Chroniques

par bertrand bolognesi

Ivan Fedele, Luca Francesconi et Tristan Murail
Pierre-André Valade et l’Orchestra Sinfonica Nazionale della RAI

MANCA / Auditorium Rainier III, Monte Carlo
- 3 novembre 2007
le compositeur italien Ivan Fedele photographié par Roberto Masotti
© roberto masotti

C’est sur le Rocher que se déroule la deuxième soirée du festival MANCA, accueillant l'Orchestra Sinfonica Nazionale della RAI dans un programme qui voyage de chaque côté des Alpes. Du Flash-back composé par Philippe Hurel il y a neuf ans, Pierre-André Valade livre une lecture plutôt pâteuse qui tente toutefois un travail de couleur, dans une vue d'ensemble d'une vraie portée. Mais on ne goûte guère les effervescences entrelacées que cette musique invite, la lourdeur de l'exécution fossilisant les effets ménagés par la partition dans une inertie contradictoire.

L’orchestre italien, qui l'a enregistré sous la direction de Pascal Rophé en 2004, joue ensuite Ruah, une œuvre quasi concertante pour flûte et orchestre composée par Ivan Fedele il y a cinq ans. On constate la même maladresse dans les choix du chef : pour s'avérer épaisse, la sonorité du tutti demeure sans profondeur. On remarquera quelques inexactitudes, çà et là, qui embrouillent la sereine appréhension de l'œuvre. Du coup, l'extrême subtilité de la texture imaginée par l'auteur se caresse comme une promesse, ce qui demeure frustrant. En revanche, la partie la plus lente de cette page se trouve soudain transmise dans un remarquable relais des timbres, entre la flûte de Giampaolo Pretto et le violon ou l'alto, par exemple, ouvrant sur une dernière partie mieux servie, sorte de coda au lyrisme presque extatique s'éteignant délicatement en un souffle sotto voce.

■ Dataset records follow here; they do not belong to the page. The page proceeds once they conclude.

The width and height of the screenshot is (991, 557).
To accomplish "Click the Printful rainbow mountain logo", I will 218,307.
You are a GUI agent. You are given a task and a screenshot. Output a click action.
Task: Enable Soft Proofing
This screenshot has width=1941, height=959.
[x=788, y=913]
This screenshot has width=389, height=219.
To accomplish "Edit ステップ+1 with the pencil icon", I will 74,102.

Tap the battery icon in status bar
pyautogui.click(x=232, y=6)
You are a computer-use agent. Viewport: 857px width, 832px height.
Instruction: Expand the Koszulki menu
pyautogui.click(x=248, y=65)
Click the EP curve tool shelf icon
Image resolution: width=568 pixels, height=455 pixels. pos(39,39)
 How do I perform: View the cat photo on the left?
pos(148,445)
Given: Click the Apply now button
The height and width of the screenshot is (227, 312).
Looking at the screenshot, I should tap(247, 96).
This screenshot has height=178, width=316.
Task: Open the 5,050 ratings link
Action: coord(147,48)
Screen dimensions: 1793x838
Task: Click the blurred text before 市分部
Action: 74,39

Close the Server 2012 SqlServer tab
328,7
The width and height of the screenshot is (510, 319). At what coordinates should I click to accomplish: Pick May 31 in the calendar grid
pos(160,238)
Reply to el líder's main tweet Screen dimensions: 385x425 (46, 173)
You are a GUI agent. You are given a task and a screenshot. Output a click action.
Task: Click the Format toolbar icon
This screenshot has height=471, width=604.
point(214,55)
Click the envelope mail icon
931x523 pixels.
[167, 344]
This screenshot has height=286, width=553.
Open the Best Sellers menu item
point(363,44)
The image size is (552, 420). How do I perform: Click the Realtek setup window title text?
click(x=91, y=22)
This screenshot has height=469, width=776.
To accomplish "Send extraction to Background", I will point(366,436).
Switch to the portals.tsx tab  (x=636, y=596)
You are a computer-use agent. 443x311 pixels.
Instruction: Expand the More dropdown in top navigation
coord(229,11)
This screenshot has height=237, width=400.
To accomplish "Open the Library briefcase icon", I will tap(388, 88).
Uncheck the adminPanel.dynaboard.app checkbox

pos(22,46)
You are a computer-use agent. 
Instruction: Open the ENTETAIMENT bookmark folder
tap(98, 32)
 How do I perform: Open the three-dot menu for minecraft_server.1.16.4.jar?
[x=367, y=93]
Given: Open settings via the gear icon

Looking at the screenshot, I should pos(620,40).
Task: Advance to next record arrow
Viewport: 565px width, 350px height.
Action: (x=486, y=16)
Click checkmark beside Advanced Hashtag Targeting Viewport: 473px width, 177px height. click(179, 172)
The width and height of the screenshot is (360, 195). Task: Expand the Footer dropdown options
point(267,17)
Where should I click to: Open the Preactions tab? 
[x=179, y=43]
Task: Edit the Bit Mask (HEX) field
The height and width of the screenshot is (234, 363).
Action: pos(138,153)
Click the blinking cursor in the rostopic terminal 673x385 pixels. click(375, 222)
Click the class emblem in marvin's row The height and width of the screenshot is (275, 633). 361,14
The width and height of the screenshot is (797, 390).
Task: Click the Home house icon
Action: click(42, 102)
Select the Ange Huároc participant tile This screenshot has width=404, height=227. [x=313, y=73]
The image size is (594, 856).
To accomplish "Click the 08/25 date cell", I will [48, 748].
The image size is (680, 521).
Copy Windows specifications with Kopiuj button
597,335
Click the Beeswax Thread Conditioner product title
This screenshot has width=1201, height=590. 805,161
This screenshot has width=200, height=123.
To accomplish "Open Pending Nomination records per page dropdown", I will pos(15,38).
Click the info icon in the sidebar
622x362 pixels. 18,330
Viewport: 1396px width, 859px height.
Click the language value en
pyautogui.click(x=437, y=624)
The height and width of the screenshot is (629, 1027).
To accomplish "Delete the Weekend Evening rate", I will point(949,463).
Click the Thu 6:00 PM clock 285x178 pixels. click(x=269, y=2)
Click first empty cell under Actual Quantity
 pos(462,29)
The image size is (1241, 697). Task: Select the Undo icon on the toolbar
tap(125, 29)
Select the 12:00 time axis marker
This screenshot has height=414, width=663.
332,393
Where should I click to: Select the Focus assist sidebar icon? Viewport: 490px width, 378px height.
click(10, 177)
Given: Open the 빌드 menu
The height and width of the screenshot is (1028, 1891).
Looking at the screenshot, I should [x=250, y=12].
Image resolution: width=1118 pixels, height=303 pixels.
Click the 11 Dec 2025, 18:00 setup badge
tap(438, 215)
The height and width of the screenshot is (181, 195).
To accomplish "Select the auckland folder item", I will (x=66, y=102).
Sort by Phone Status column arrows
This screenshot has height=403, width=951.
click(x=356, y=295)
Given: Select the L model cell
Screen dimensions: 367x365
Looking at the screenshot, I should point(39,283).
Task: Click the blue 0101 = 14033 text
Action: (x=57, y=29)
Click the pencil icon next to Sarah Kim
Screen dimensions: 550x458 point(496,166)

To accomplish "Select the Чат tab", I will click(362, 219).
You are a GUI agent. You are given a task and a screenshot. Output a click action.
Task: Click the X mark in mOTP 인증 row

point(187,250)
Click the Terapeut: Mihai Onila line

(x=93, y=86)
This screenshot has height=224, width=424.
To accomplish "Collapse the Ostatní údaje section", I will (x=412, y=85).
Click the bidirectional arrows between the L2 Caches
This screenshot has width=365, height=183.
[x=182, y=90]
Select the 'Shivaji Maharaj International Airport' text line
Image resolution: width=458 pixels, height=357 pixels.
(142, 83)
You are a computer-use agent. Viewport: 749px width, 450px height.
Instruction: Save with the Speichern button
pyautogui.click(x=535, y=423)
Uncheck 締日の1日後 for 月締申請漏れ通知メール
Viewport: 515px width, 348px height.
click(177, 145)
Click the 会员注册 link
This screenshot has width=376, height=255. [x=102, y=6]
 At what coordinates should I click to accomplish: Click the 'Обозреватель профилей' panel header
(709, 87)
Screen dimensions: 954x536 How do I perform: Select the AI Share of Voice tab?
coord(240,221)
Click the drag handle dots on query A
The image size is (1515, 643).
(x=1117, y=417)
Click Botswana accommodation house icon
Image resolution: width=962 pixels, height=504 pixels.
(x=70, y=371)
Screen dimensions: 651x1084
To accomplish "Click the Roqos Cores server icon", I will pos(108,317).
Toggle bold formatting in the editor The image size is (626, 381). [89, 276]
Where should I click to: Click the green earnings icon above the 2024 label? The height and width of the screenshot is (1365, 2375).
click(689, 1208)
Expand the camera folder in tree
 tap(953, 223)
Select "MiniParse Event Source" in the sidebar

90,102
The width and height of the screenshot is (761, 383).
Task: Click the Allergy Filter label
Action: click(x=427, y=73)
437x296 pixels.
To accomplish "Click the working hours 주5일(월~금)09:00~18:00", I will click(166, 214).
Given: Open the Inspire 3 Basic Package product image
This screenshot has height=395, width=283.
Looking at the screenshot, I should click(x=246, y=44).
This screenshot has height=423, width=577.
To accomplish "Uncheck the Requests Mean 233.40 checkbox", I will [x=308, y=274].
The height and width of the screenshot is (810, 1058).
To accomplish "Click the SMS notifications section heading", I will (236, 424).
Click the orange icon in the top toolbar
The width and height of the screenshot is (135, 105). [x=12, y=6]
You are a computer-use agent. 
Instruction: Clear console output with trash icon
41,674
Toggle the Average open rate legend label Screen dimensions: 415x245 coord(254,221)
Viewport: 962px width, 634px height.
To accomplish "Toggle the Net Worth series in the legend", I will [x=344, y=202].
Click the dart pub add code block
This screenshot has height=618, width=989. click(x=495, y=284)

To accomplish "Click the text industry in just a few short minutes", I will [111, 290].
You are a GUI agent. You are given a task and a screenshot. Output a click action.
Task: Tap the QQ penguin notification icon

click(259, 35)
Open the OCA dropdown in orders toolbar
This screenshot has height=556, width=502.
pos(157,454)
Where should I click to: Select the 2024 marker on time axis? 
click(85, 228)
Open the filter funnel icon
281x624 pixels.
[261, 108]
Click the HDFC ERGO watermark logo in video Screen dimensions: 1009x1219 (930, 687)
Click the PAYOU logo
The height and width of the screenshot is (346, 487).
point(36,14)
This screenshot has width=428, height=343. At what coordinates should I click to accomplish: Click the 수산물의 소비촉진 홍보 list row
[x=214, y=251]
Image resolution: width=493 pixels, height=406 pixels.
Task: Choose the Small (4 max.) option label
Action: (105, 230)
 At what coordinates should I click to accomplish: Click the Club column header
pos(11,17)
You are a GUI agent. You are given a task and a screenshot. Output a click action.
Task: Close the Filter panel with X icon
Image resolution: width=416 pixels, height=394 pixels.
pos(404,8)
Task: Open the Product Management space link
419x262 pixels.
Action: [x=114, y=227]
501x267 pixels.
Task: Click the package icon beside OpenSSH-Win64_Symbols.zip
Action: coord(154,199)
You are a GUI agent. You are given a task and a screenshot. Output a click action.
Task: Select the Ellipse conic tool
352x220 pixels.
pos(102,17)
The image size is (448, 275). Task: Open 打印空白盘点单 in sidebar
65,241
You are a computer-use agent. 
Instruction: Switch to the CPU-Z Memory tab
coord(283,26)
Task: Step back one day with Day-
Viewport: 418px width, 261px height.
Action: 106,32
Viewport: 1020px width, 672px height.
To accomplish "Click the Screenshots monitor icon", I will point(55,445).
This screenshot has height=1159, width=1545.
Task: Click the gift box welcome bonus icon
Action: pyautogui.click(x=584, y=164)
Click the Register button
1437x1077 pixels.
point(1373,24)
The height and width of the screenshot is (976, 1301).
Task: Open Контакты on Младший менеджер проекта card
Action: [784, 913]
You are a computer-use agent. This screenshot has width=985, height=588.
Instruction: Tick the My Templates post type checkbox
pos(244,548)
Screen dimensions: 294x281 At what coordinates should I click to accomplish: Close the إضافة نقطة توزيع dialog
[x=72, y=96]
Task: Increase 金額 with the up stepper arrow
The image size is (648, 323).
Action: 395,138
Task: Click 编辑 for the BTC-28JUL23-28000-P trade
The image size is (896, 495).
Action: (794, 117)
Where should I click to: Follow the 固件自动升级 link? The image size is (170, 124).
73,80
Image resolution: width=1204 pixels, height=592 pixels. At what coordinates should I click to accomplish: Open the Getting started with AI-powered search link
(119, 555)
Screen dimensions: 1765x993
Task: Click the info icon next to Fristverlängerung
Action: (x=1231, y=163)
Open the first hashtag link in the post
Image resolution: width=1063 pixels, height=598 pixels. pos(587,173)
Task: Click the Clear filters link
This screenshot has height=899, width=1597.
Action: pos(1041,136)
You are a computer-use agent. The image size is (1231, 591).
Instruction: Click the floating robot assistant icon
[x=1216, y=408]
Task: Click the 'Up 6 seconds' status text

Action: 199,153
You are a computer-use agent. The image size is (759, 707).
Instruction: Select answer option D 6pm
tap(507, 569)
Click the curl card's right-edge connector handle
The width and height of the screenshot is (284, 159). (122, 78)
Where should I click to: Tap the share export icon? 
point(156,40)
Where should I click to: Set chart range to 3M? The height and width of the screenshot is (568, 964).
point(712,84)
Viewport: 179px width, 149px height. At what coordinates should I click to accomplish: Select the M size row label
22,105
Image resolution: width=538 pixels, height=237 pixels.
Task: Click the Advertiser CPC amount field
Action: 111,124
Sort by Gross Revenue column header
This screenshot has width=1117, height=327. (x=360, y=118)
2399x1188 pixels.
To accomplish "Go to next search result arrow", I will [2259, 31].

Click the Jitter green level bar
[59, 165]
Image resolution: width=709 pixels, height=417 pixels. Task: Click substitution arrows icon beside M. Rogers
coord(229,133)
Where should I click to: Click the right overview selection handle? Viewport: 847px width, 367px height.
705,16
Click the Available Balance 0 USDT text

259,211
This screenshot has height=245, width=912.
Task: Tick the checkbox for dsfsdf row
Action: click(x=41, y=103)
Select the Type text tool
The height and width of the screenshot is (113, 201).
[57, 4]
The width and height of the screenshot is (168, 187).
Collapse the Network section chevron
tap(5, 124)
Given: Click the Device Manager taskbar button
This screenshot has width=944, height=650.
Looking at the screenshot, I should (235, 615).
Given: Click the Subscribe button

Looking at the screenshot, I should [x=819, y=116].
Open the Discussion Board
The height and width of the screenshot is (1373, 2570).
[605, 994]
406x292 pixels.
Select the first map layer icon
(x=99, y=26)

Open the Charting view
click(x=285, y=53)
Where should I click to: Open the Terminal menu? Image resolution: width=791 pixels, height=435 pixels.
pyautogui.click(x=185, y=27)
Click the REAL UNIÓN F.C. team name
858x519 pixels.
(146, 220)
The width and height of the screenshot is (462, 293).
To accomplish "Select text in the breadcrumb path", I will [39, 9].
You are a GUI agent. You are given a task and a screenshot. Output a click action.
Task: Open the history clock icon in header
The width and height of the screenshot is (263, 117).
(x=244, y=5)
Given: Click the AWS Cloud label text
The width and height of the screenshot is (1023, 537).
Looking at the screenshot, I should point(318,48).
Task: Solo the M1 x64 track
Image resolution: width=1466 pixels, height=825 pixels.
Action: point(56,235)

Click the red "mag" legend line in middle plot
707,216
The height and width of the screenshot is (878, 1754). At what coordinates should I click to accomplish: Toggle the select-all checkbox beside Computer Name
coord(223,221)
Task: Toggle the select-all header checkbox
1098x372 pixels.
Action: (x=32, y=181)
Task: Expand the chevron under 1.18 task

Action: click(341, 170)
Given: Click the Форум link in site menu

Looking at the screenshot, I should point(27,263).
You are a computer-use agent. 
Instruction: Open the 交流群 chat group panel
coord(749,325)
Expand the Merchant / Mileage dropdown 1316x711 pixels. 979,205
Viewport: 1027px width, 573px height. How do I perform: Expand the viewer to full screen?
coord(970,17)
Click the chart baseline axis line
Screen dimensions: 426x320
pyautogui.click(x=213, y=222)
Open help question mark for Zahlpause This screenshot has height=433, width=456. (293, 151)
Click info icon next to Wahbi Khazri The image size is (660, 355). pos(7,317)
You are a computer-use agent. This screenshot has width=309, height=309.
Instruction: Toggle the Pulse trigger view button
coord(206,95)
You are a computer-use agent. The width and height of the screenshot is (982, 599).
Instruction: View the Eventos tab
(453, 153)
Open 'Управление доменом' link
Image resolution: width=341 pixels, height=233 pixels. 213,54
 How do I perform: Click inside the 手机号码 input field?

Après une première version d'Etymo pour soprano, une douzaine d'instruments et dispositif électronique à partir des Carnets intimes de Charles Baudelaire et de quelques poèmes (1994), Luca Francesconi a conçu Etymo II qu'il affranchit du cadre littéraire et qu'il étend au grand orchestre. Julien Aléonard et Robin Meier (Technique CIRM) réalisent efficacement le fondu de la voix à la masse instrumentale. Mais d'autres aspects de la prestation laisse l'auditeur sur sa faim, à commencer par de trop nombreuses questions de mise en place. De même la proposition vocale d'Alda Caiello reste-t-elle bien pâle.

Avant cette pièce, Pierre-André Valade dirigeait Gondwana de Tristan Murail, œuvre qui, en ne comptant pas moins de vingt-sept printemps, n'affiche aucune ride. Le contraste entre l’exécution de Gondwana et les autres épisodes de ce concert est saisissant. Le chef livre précisément chaque détail de texture, gère remarquablement les différentes strates de l'écriture, équilibre la dynamique, soigne les alliages et sait transmettre l'irrésistible intensité d'un quart d'heure mémorable.